Mokadayu alcanzó prestigio como cantante gracias a que, entre sus atributos,
también tenía el de una muy buena voz. Y esa fama lo hizo exitoso entre las
mujeres, al extremo de tener acceso a muchas damas casadas, entre ellas todas
las esposas del jefe de la aldea de Oliveri. Los otros nativos, carcomidos por
la envidia, no se sorprendieron con la suerte del cantor, pues, imbuidos por
sus tradiciones, sabían que la garganta y la vagina se atraen mutuamente por
ser, ambos, conductos largos. Pero las dotes musicales de Mokadayu acabaron
seduciendo a su hermana Inuvideri, quien era, acaso, la joven más bella de la
aldea. Muchos hombres la pretendían, e incluso se decía que algunos de ellos eran
sus amantes; sin embargo, a partir de cierto día rehuyó estar con ellos y dio a
entender que se había reducido a la vida casta. Sobra decir que los desdeñados
romeos sospecharon de la joven, y mucho más el día en que la vieron meterse con
su hermano a la casa vacía de sus padres. Los siguieron y, con sigilo, hicieron
un hueco en el techo pajizo. Lo que entonces sucedió lo cuentan, mejor que
otras, las palabras de Malinowski: “vieron una escena que los sacudió
profundamente: el hermano y la hermana fueron sorprendidos in flagrante delicto” (porque, dicho sea de paso, en las islas
Trobriand se tenía a la cópula entre hermanos como el tabú supremo). El
escándalo se desató inmediatamente, pero Mokadayu e Inuvideri, profundamente
enamorados como estaban, siguieron cohabitando durante algunos meses, hasta que
ella se casó con otro hombre y se mudó de aldea. Los informantes nativos
explicaron al etnógrafo polaco que, de haber ocurrido aquel lance en otra
época, a los amantes incestuosos no les habría quedado otro recurso que
suicidarse.
La historia podría terminar en esa enigmática aclaración si el drama de
otro nativo incestuoso, Kima’i, no permitiera conocer y proyectar con todo
detalle, en nuestra novela en ciernes, el final ideal de la aventura de Mokadayu.

————————

- [Ejercicios]
**1.** Según el fragmento sobre Mokadayu, ¿qué se consideraba el tabú supremo en las islas Trobriand?
**2.** Imprime del fragmento sobre Mokadayu el pasaje comprendido entre "La historia podría" y "aventura de Mokadayu.", ambos incluidos.
**3.** Prosigue el fragmento sobre Mokadayu a partir de su última oración.

————————

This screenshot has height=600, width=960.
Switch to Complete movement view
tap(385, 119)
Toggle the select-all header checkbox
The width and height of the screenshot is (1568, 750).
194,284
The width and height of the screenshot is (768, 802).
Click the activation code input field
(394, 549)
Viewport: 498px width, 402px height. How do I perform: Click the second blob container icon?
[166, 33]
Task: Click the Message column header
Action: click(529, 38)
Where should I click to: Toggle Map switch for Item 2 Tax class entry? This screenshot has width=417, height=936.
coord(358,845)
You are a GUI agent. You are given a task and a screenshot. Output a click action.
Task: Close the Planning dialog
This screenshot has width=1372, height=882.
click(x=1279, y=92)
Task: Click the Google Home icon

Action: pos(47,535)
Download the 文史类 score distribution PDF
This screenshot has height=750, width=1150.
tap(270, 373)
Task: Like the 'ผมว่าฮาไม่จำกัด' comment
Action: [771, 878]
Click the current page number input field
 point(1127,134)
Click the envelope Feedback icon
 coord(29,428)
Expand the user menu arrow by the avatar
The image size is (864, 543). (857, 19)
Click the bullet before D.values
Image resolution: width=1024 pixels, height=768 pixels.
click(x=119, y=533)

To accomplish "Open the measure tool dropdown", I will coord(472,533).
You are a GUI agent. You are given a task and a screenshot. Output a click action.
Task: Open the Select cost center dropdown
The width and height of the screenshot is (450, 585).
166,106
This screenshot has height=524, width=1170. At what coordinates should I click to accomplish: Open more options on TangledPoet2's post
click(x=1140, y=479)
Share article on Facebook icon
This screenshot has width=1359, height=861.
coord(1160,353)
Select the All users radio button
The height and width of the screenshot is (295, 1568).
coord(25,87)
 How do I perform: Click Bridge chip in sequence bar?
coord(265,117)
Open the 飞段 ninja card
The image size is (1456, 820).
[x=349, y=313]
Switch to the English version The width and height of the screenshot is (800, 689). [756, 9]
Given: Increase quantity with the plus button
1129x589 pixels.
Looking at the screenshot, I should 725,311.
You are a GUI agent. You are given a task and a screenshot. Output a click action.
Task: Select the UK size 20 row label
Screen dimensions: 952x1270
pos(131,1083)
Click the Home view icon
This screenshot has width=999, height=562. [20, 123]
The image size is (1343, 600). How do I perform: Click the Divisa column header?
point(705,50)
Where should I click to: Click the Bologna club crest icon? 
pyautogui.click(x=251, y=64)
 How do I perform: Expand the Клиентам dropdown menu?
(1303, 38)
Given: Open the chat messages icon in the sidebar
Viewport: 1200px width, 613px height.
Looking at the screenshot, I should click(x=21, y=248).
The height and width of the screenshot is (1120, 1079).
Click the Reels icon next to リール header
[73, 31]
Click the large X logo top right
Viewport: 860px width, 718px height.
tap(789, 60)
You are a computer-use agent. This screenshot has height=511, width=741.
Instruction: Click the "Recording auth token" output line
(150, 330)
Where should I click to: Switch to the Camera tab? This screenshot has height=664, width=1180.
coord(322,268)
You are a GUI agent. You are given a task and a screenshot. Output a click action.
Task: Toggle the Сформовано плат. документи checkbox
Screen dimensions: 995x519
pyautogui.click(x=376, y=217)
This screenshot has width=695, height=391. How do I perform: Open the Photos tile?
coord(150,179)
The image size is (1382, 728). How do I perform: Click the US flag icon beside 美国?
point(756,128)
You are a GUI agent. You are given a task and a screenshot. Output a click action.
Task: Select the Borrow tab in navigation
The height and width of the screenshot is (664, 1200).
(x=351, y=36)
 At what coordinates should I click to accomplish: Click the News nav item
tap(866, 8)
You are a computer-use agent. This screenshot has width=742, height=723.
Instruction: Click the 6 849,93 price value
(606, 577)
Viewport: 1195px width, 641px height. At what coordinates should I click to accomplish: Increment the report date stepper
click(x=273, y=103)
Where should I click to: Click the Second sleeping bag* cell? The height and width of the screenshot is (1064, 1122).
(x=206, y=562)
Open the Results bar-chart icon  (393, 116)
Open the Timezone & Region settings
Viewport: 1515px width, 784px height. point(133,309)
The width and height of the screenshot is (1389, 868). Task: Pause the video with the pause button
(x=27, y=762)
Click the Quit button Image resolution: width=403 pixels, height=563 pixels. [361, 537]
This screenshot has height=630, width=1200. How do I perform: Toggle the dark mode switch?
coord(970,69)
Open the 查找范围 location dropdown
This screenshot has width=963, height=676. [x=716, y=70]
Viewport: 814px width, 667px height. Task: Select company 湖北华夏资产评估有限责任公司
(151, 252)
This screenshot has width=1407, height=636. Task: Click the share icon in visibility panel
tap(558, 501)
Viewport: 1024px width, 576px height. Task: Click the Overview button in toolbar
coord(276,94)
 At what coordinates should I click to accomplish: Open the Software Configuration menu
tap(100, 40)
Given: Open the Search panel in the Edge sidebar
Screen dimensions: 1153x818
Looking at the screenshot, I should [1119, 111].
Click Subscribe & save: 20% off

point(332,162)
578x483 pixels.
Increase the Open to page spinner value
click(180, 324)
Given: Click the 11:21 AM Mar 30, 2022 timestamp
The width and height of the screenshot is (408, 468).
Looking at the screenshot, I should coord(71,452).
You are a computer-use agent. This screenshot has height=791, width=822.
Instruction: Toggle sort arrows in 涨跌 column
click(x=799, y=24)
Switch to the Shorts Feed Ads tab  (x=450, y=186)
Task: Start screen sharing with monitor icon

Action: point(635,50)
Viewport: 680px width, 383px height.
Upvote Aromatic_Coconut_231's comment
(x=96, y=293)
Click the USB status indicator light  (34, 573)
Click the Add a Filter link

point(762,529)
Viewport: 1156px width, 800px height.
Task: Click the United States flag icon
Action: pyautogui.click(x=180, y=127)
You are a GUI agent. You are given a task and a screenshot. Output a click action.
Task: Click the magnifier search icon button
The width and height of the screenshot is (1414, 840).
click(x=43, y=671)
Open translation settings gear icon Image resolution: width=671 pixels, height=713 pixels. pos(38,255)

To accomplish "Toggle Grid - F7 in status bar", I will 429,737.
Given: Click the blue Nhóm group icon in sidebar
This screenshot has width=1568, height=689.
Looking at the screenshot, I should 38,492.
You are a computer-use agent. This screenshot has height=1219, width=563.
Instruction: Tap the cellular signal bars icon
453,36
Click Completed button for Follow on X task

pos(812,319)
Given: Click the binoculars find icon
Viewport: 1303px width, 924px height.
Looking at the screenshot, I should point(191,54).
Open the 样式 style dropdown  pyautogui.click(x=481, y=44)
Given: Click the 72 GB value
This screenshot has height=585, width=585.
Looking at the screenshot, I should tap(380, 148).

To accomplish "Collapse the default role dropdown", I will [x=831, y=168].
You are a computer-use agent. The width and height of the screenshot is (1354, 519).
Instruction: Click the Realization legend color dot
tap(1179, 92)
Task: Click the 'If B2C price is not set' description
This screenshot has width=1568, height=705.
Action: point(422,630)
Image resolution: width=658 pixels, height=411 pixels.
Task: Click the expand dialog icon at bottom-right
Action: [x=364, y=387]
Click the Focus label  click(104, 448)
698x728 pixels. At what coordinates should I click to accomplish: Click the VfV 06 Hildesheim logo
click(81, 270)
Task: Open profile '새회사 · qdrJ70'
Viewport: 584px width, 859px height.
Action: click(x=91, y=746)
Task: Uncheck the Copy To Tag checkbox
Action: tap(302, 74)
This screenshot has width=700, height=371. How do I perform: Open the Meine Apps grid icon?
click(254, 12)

————————

- [Soluciones propuestas]
**1.** La cópula entre hermanos.

**2.**
La historia podría terminar en esa enigmática aclaración si el drama de
otro nativo incestuoso, Kima’i, no permitiera conocer y proyectar con todo
detalle, en nuestra novela en ciernes, el final ideal de la aventura de Mokadayu.

**3.**
En Crimen y costumbre en la sociedad
salvaje (1926), Malinowski cuenta que, estando alguna vez en una aldea
trobriandesa, escuchó el griterío producido tras la caída fatal de un muchacho
desde la copa de un cocotero; y relata también que, tras haber percibido en el
ambiente signos inequívocos de que algo gordo había ocurrido, indagó entre los
azorados nativos hasta que supo la verdad de los hechos: Kima’i, el muerto, había
sostenido una relación endogámica con una prima que, por ser hija de una
hermana de su madre, él debía considerar forzosamente como su hermana de sangre.
La comunidad había hecho la vista gorda frente a esa relación, hasta que un
pretendiente de la joven, sintiéndose burlado, acusó públicamente a Kima’i como
incestuoso. Entonces, con arreglo a la costumbre, los hechos se precipitaron
por la única vía posible: el acusado escapó de la vergüenza renunciando a la
vida. Mokadayu no trepó al cocotero sólo porque su moral acomodaticia no se
esforzaba en seguir las tradiciones, pero un final ideal para su historia lo
ve, irremediablemente, estrellado contra el suelo.
Claude Lévi-Strauss, en los
capítulos introductorios de Las
estructuras elementales del parentesco (1949), dijo con su proverbial
concisión que la sociedad solo prohíbe lo que ella misma suscita. Al amparo de
esa idea, cabe suponer que los relatos ancestrales sugieren las infracciones
que las leyes proscriben y sancionan. Pero esa ecuación poco dice de la novela
que cada individuo escribe con sus íntimas pasiones; Malinowski, quien confiaba
menos en las simetrías estructurales, apenas se acercó al asunto con su borroso
concepto de los “imponderables de la vida cotidiana”, cuya sombra cobija por
igual a espiritistas taimados, cantantes lúbricos y comunidades hipócritas.